Comme les années passées, et ce sera aussi le cas pour l’année à venir, les revendications continuent, dans le contexte de la guerre en Ukraine et de ses répercussions, il y a urgence à apporter des réponses à la question du pouvoir d’achat. Beaucoup ont du mal à boucler les fins de mois face à l’augmentation des prix de l’énergie, à celle des prix des carburants, des produits de première nécessité, de l’alimentation. Pour FO, la réponse au pouvoir d’achat ne réside pas dans les pansements de type prime d’activité, prime de pouvoir d’achat ou indemnité inflation. C’est toujours bon à prendre, mais la réponse pour Force Ouvrière, c’est le salaire, la rémunération de l’activité qui doit permettre de vivre dignement de son travail. L’augmentation des salaires est plus que jamais la priorité, parce que c’est aussi redistribuer les richesses de manière plus juste, au profit de ceux qui les produisent, les travailleurs. Et c’est aussi participer au financement de la Sécurité sociale.

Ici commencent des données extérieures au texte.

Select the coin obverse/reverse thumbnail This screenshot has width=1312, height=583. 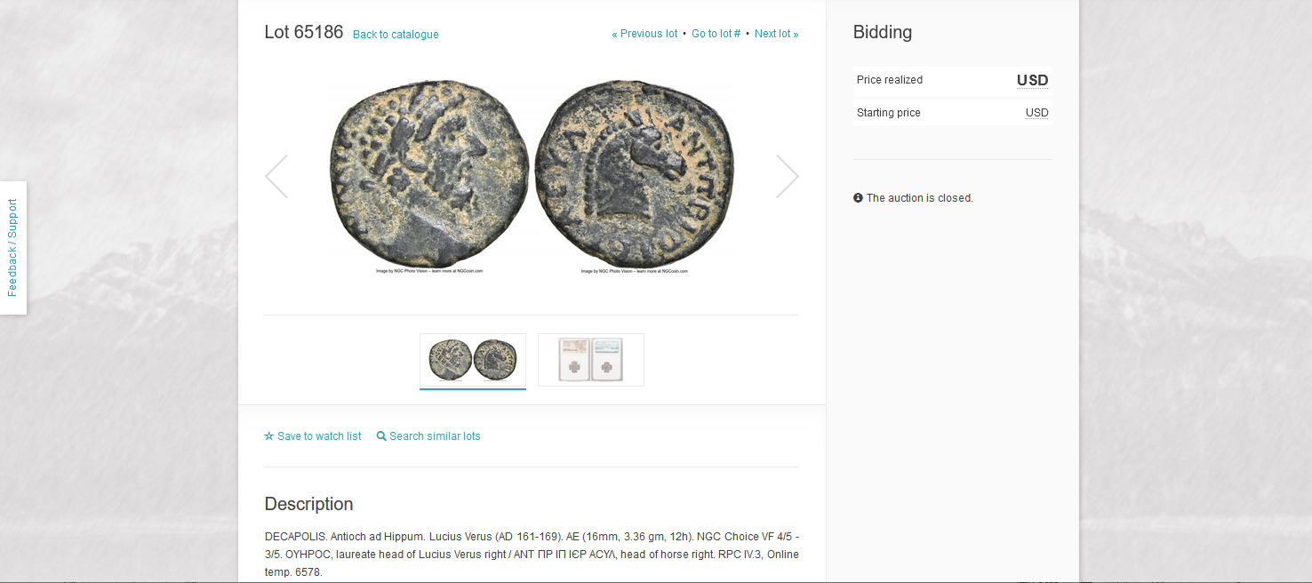(473, 361)
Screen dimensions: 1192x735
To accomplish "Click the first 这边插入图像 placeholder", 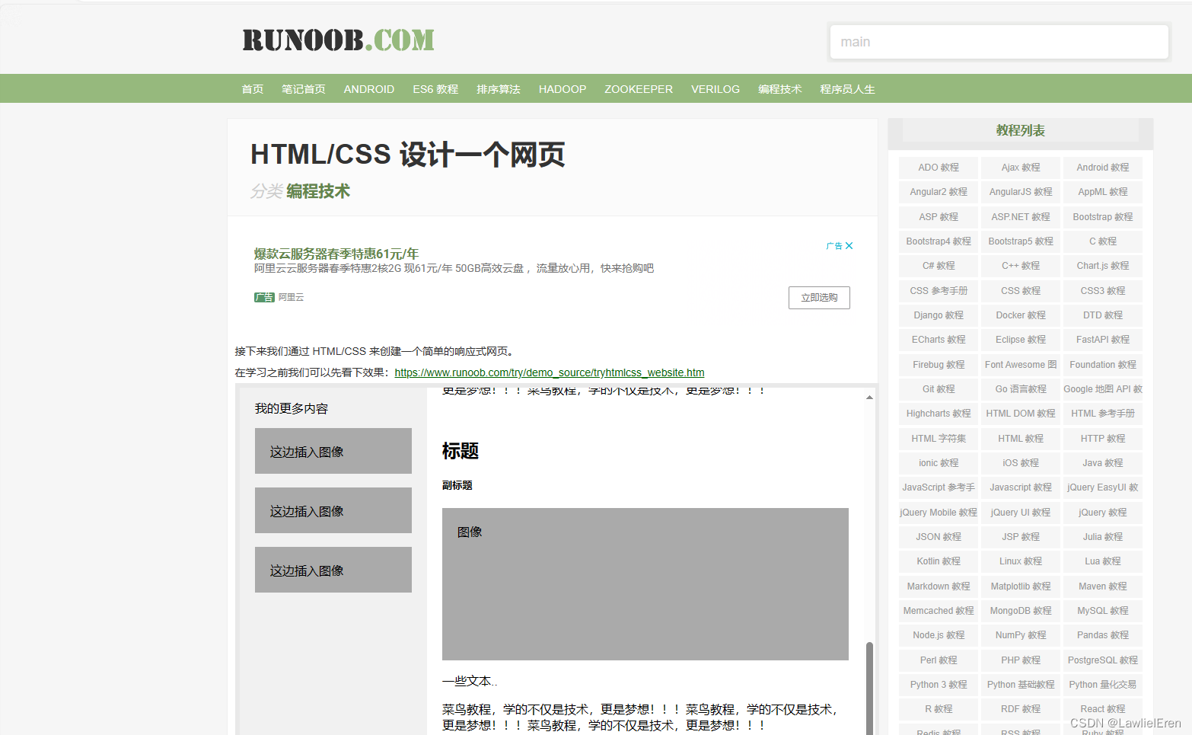I will [333, 450].
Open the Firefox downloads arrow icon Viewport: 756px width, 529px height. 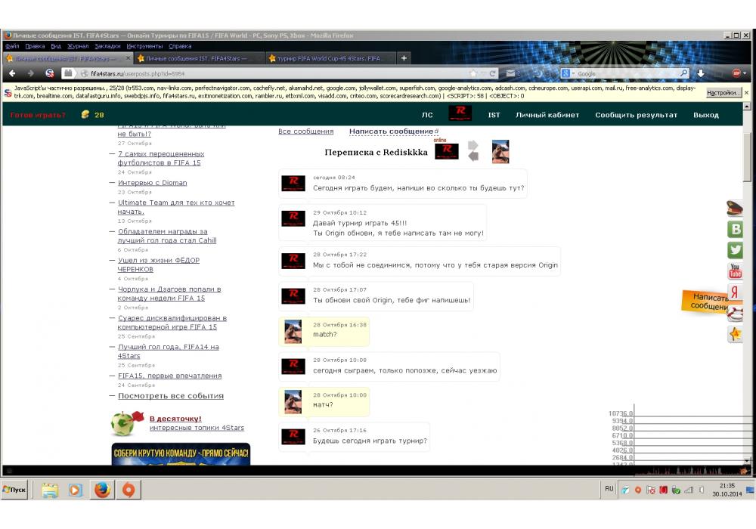pyautogui.click(x=700, y=73)
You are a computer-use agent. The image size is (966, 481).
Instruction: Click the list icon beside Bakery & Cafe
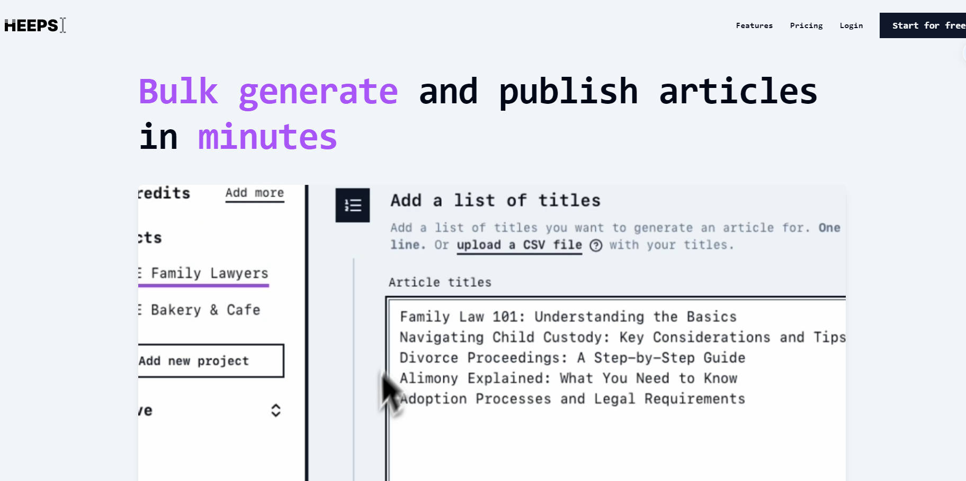click(141, 309)
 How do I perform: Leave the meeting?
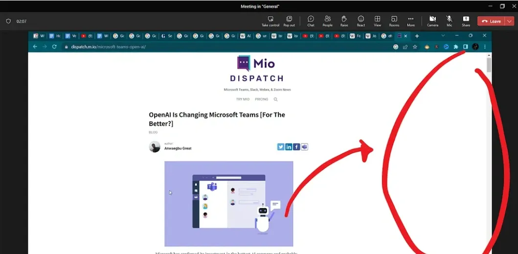pos(492,21)
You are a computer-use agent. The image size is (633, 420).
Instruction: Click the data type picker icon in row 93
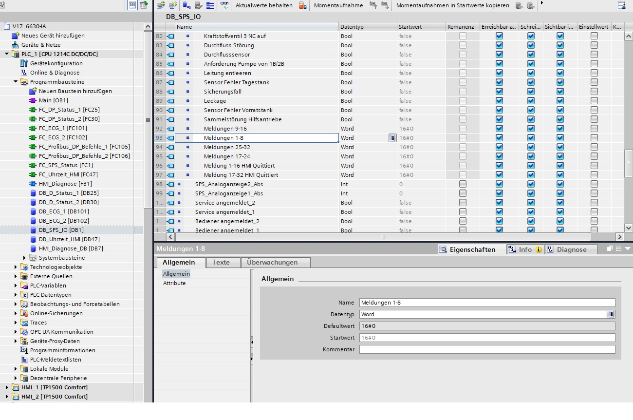[392, 138]
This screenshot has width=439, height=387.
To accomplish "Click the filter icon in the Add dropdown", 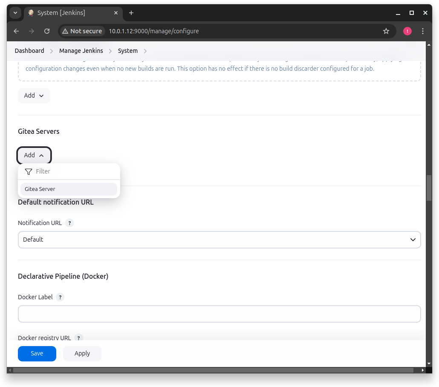I will 28,171.

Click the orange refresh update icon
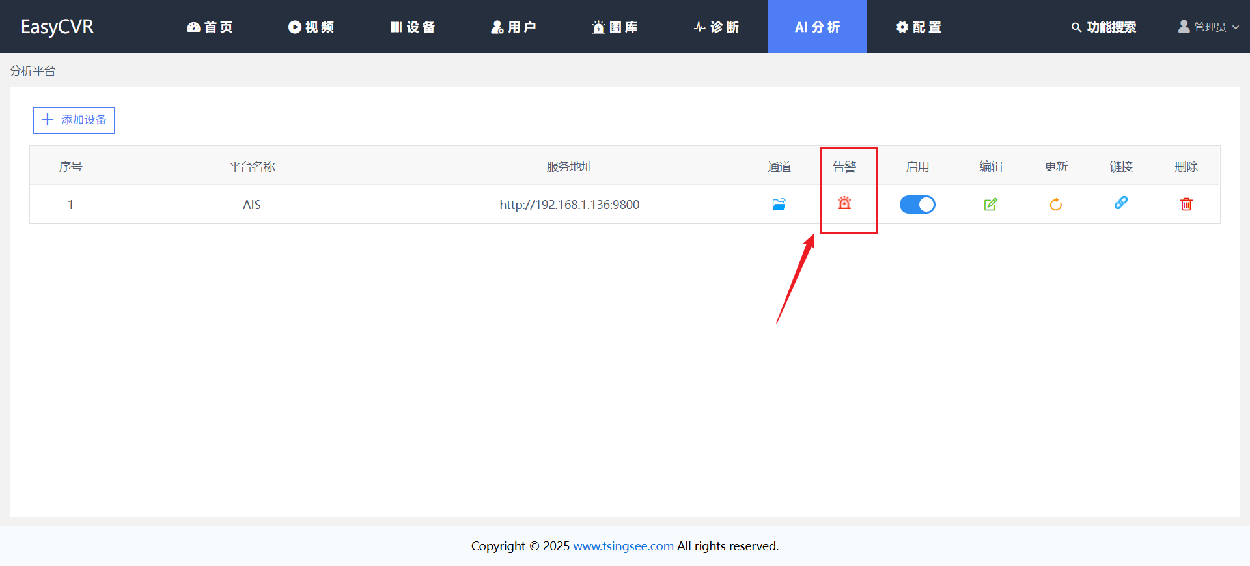click(x=1055, y=205)
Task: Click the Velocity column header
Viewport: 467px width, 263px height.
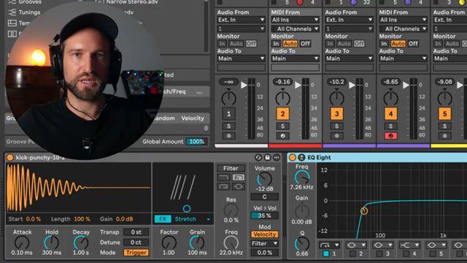Action: [193, 118]
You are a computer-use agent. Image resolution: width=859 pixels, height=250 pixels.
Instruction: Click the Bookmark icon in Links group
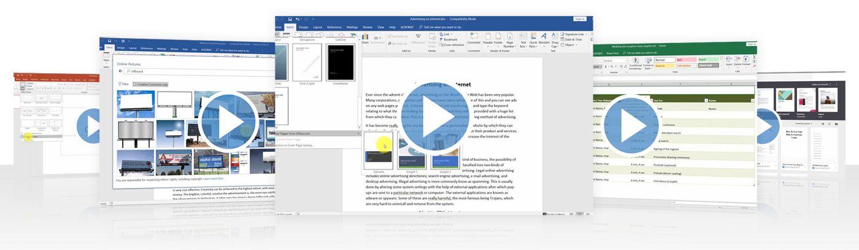click(450, 39)
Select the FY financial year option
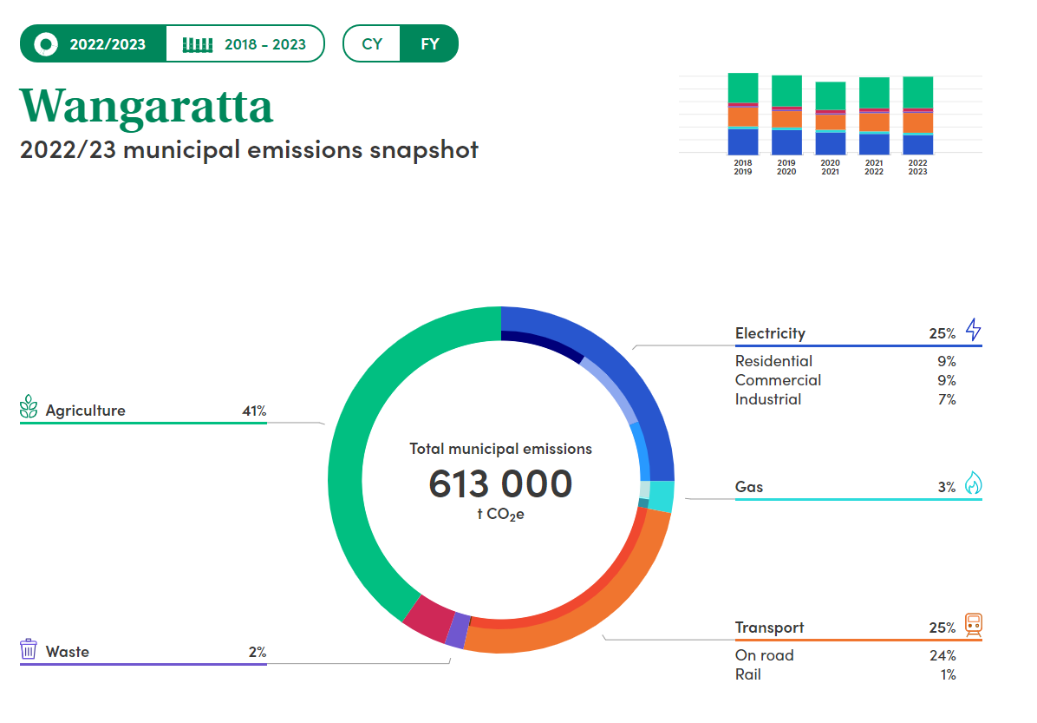 pyautogui.click(x=429, y=44)
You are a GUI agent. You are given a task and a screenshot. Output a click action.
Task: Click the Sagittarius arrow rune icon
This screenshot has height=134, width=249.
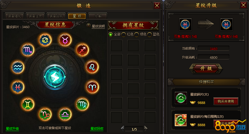[82, 50]
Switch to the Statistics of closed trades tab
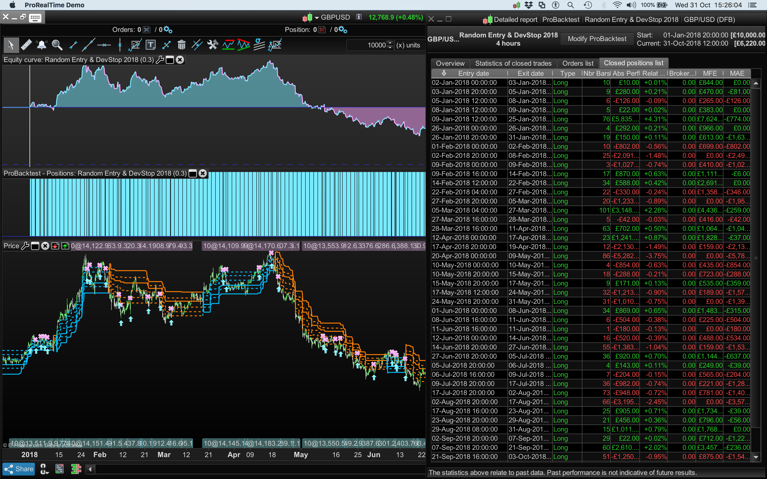 pyautogui.click(x=513, y=63)
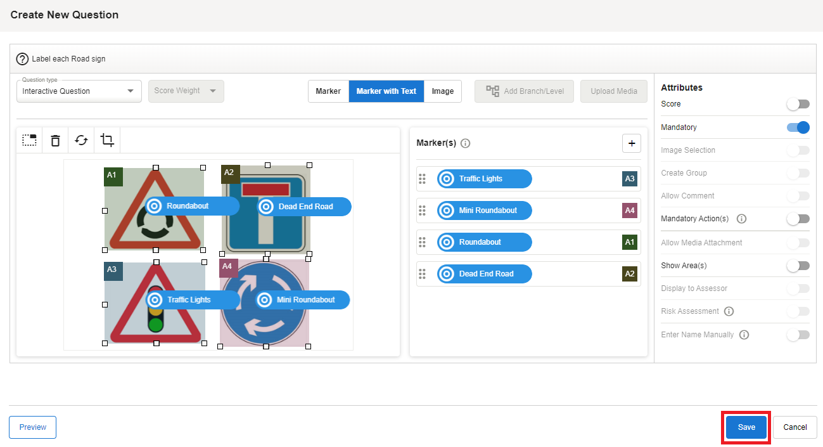Click the info icon beside Marker(s)
Screen dimensions: 823x447
[x=466, y=143]
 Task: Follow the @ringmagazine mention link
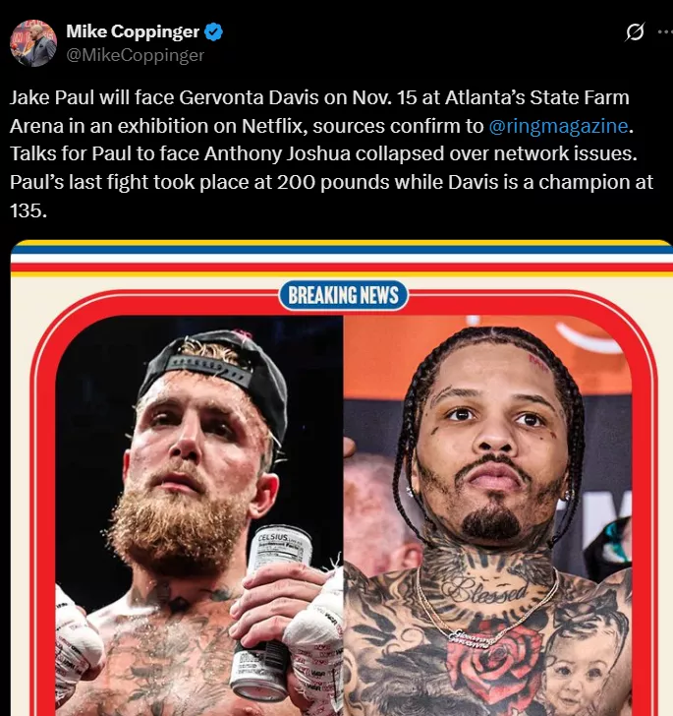tap(558, 126)
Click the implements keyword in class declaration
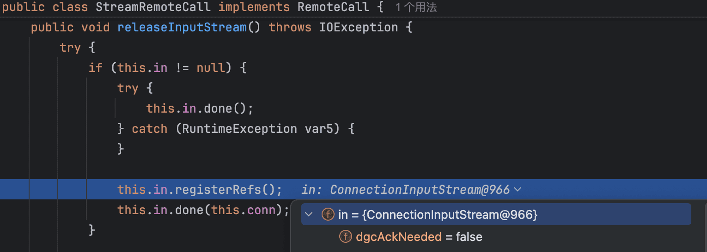The image size is (707, 252). pos(254,7)
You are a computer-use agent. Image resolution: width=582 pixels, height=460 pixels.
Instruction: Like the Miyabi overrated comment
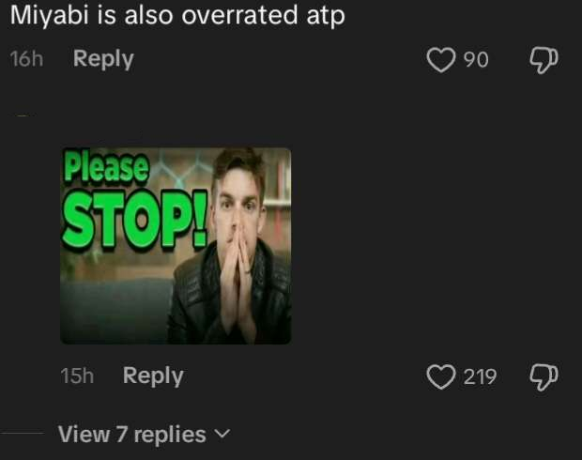point(441,59)
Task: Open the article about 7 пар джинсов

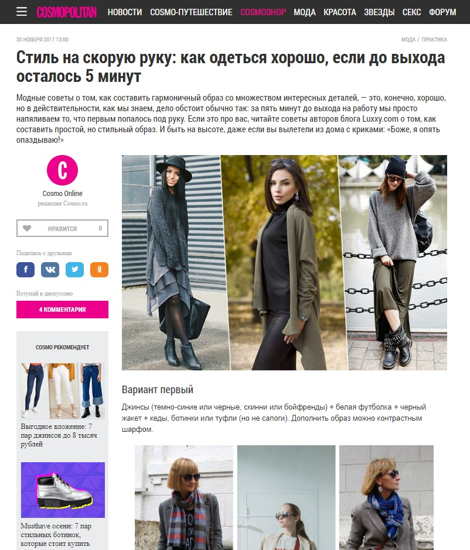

FO est aussi déterminée à se faire entendre sur les retraites, notamment sur son rejet de tout recul de l’âge de la retraite. FO était opposée au projet de système universel de retraite par points pour cette raison. Parce que nous savions qu’il conduirait inévitablement à contraindre les salariés à devoir travailler plus longtemps. Le président, tout juste réélu, voudrait reculer encore l’âge légal de départ à la retraite, ce qui conduirait aussi à ce que ceux qui ont des carrières longues, à ce que ceux qui ont un travail pénible devraient travailler deux à trois ans de plus.

Libres, indépendants, mais aussi solidaires et déterminés sont les valeurs du syndicat FO. Ne sont-elles pas la marque des coureurs cyclistes ?

Je vous souhaite un excellent Tour de France à tous !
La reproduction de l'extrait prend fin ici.